#### GIVEN RECORDS
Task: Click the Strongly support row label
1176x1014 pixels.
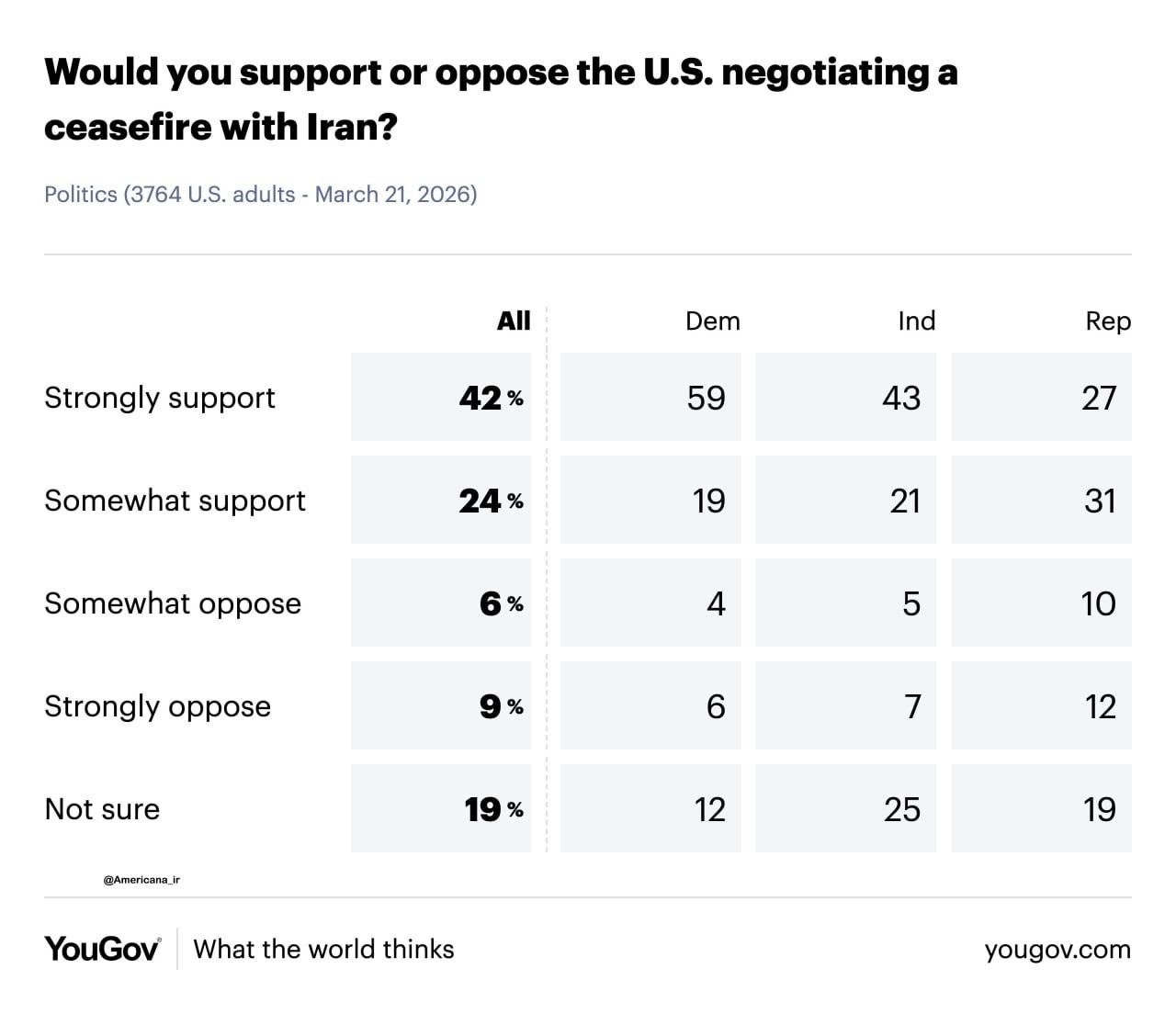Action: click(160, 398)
########
#### GIVEN RECORDS
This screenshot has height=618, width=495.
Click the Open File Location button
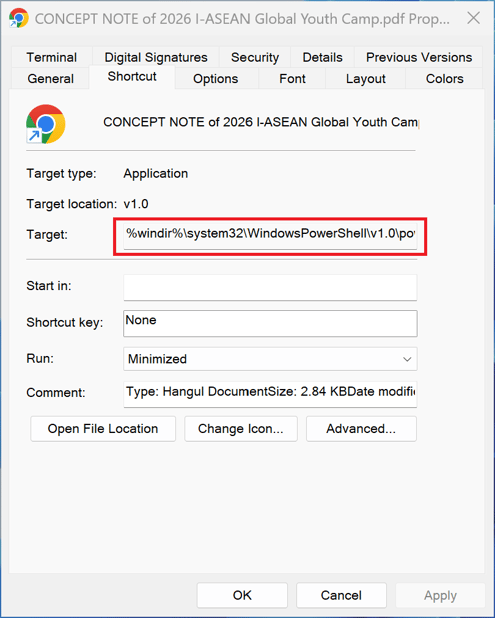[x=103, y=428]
########
* [TO DO]
Scale the records starting at the line that contains "This screenshot has height=618, width=495." and ending at the line that contains "[x=103, y=428]". Write those lines again, requests included, with only the coordinates in the answers multiplied by 0.75 and rounded to whole numbers (halves round up), and leave the pictures out.

* [RESULT]
This screenshot has height=618, width=495.
Click the Open File Location button
[x=77, y=321]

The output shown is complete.